=== Listed entries ===

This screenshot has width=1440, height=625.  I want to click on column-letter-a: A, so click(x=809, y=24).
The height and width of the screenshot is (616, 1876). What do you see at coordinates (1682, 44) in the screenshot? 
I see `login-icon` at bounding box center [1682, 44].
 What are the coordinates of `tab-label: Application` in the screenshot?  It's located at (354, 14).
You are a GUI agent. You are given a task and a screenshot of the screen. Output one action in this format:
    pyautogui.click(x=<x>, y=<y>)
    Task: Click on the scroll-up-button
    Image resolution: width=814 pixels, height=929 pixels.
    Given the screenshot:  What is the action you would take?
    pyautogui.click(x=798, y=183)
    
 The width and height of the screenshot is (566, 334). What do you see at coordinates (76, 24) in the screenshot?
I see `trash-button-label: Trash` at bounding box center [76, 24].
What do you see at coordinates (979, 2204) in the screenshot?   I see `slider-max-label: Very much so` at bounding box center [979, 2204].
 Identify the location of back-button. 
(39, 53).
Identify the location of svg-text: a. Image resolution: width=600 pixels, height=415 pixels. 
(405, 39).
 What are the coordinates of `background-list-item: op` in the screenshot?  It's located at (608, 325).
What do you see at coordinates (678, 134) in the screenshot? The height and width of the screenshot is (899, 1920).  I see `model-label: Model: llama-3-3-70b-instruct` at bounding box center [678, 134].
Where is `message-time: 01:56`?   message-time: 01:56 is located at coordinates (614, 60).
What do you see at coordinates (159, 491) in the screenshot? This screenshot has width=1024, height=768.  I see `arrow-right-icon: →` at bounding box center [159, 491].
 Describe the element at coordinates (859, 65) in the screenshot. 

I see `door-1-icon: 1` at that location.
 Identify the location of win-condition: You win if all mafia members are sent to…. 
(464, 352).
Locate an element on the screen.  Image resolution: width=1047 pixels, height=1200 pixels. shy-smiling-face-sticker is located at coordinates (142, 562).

===

Please give these lines again, swapping "Identify the location of" for "Find the position of" and leaving all else unchanged.

- [Exercise output]
This screenshot has width=1440, height=625.  I want to click on column-letter-a: A, so click(x=809, y=24).
The height and width of the screenshot is (616, 1876). What do you see at coordinates (1682, 44) in the screenshot? 
I see `login-icon` at bounding box center [1682, 44].
 What are the coordinates of `tab-label: Application` in the screenshot?  It's located at (354, 14).
You are a GUI agent. You are given a task and a screenshot of the screen. Output one action in this format:
    pyautogui.click(x=<x>, y=<y>)
    Task: Click on the scroll-up-button
    Image resolution: width=814 pixels, height=929 pixels.
    Given the screenshot:  What is the action you would take?
    pyautogui.click(x=798, y=183)
    
 The width and height of the screenshot is (566, 334). What do you see at coordinates (76, 24) in the screenshot?
I see `trash-button-label: Trash` at bounding box center [76, 24].
What do you see at coordinates (979, 2204) in the screenshot?   I see `slider-max-label: Very much so` at bounding box center [979, 2204].
 Find the position of back-button. 
(39, 53).
Find the position of svg-text: a. Image resolution: width=600 pixels, height=415 pixels. 
(405, 39).
 What are the coordinates of `background-list-item: op` in the screenshot?  It's located at (608, 325).
What do you see at coordinates (678, 134) in the screenshot? The height and width of the screenshot is (899, 1920).  I see `model-label: Model: llama-3-3-70b-instruct` at bounding box center [678, 134].
Where is `message-time: 01:56`?   message-time: 01:56 is located at coordinates (614, 60).
What do you see at coordinates (159, 491) in the screenshot? This screenshot has width=1024, height=768.  I see `arrow-right-icon: →` at bounding box center [159, 491].
 Describe the element at coordinates (859, 65) in the screenshot. 

I see `door-1-icon: 1` at that location.
 Find the position of win-condition: You win if all mafia members are sent to…. 
(464, 352).
Locate an element on the screen.  Image resolution: width=1047 pixels, height=1200 pixels. shy-smiling-face-sticker is located at coordinates (142, 562).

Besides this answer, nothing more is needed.